Stability: How similar are the explanations for similar instances? While consistency compares explanations between models, stability compares explanations between similar instances for a fixed model. High stability means that slight variations in the features of an instance do not substantially change the explanation (unless these slight variations also strongly change the prediction). A lack of stability can be the result of a high variance of the explanation method. In other words, the explanation method is strongly affected by slight changes in the feature values of the instance to be explained. A lack of stability can also be caused by non-deterministic components of the explanation method, such as a data sampling step, like the local surrogate method uses. High stability is always desirable.
Comprehensibility: How well do humans understand the explanations? This looks just like one more property among many, but it is the elephant in the room. Difficult to define and measure, but extremely important to get right. Many people agree that comprehensibility depends on the audience. Ideas for measuring comprehensibility include measuring the size of the explanation (number of features with a non-zero weight in a linear model, number of decision rules, …) or testing how well people can predict the behavior of the machine learning model from the explanations. The comprehensibility of the features used in the explanation should also be considered. A complex transformation of features might be less comprehensible than the original features.

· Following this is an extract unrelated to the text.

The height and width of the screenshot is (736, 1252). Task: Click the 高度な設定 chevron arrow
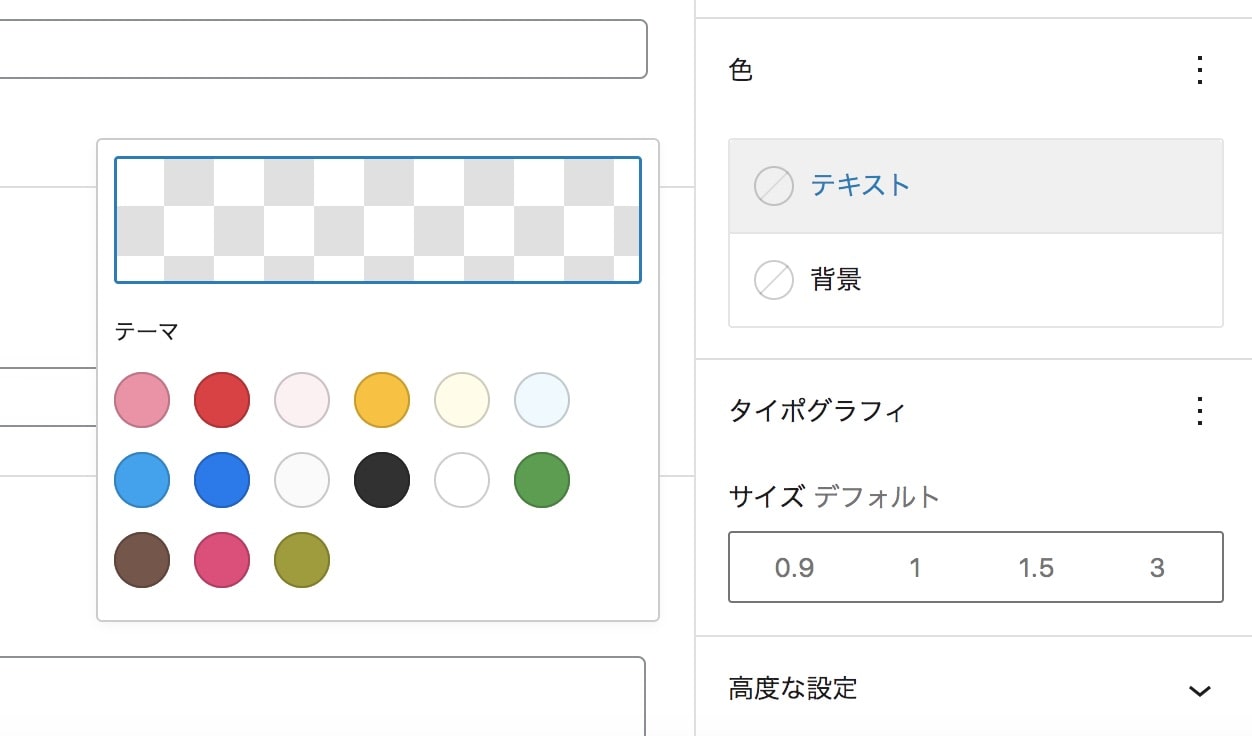(1200, 690)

Certainty: Does the explanation reflect the certainty of the machine learning model? Many machine learning models only give predictions without a statement about the models confidence that the prediction is correct. If the model predicts a 4% probability of cancer for one patient, is it as certain as the 4% probability that another patient, with different feature values, received? An explanation that includes the model’s certainty is very useful. In addition, the explanation itself may be a model or an estimate based on data and therefore itself subject to uncertainty. This uncertainty of the explanation is also a relevant property of the explanation itself.
Degree of Importance: How well does the explanation reflect the importance of features or parts of the explanation? For example, if a decision rule is generated as an explanation for an individual prediction, is it clear which of the conditions of the rule was the most important?
Novelty: Does the explanation reflect whether a data instance to be explained comes from a “new” region far removed from the distribution of training data? In such cases, the model may be inaccurate and the explanation may be useless. The concept of novelty is related to the concept of certainty. The higher the novelty, the more likely it is that the model will have low certainty due to lack of data.
Representativeness: How many instances does an explanation cover? Explanations can cover the entire model (e.g., interpretation of weights in a linear regression model) or represent only an individual prediction (e.g., Shapley Values).